Fig. 3. EE promotes ECM synthesis and increases the number of Ly6C^low macrophages.

(A) Western blot analyses of collagen I, collagen III, and α-SMA protein expression in the scar tissues of SE and EE mice at days 7 and 14 after MI or sham surgery (n = 6). *P < 0.05 versus SE-MI. GAPDH, glyceraldehyde-3-phosphate dehydrogenase (B) Immunostaining analyses of α-SMA, collagen I, and collagen III in the infarct area of SE and EE mice.
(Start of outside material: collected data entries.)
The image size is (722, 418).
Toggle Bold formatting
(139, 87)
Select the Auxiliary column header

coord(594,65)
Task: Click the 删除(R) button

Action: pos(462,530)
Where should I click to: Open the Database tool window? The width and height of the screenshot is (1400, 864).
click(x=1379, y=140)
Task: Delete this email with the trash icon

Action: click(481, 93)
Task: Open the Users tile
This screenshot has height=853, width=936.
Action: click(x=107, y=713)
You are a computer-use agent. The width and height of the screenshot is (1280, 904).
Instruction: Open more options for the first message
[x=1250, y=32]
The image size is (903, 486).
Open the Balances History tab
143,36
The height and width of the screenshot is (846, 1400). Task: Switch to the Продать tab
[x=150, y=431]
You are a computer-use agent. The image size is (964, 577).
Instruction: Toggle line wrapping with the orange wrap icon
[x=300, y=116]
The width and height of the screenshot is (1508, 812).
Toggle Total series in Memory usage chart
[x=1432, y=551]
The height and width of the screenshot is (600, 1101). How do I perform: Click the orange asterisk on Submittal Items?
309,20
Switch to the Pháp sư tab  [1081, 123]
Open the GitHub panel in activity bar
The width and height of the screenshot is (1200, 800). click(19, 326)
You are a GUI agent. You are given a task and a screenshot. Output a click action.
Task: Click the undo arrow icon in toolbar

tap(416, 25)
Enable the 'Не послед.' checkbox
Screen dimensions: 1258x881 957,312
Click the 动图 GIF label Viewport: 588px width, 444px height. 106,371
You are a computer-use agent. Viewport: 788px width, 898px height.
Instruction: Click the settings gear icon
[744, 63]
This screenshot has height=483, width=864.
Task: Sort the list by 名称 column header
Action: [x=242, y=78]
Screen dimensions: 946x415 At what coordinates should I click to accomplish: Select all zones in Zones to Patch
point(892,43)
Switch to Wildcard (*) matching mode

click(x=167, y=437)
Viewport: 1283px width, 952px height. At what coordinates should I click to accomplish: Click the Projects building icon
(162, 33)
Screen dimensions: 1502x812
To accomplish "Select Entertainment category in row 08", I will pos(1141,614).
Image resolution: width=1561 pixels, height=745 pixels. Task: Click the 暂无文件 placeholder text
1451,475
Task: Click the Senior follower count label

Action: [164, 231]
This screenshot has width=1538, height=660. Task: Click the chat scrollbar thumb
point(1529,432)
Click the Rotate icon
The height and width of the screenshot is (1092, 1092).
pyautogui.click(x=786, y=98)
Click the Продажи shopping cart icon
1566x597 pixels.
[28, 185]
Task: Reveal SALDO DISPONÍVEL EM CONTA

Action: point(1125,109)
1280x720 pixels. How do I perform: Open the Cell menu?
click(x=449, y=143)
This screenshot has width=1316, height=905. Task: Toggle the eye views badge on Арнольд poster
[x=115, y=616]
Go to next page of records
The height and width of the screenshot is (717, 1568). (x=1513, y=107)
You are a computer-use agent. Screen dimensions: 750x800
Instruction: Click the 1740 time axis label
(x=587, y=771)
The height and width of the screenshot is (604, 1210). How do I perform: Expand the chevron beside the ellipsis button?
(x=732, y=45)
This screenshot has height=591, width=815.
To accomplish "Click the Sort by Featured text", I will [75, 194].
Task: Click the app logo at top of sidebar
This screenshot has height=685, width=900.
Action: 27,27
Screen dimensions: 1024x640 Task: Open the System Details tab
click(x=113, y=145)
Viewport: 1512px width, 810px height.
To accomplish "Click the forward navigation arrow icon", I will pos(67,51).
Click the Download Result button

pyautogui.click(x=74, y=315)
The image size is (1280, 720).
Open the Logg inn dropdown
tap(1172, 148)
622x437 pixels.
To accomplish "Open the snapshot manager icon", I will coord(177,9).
Scale bars, 20 μm. *P < 0.05 versus SE. (C) mRNA expression of α-SMA, collagen 1a1 (Col1a1), and Col3a1 in the scar tissues of SE and EE mice at days 7 and 14 after MI or sham surgery (n = 6). #P < 0.05 versus sham. *P < 0.05 versus SE. (D) Gating strategy for Ly6C^low Mps and Ly6C^high Mos/Mps in hearts after MI. Flow cytometry–based quantification of Ly6C^low Mps at days 3, 7, and 14 after MI (n = 5 to 6). *P < 0.05 versus SE. (E) Gating strategy for CD45⁺CD11b⁺Ly6C⁻CD64⁺CX3CR1-GFP⁺ macrophages of SE- and EE-housed CX3CR1-GFP mice at day 14 after MI. Quantification of CX3CR1-GFP⁺ macrophages (n = 6). *P < 0.05 versus SE. Data are expressed as means ± SEM. Data in (C) were analyzed using two-way ANOVA followed by Bonferroni post hoc analysis. Data in (A), (B), (D), and (E) were analyzed using Student’s t test.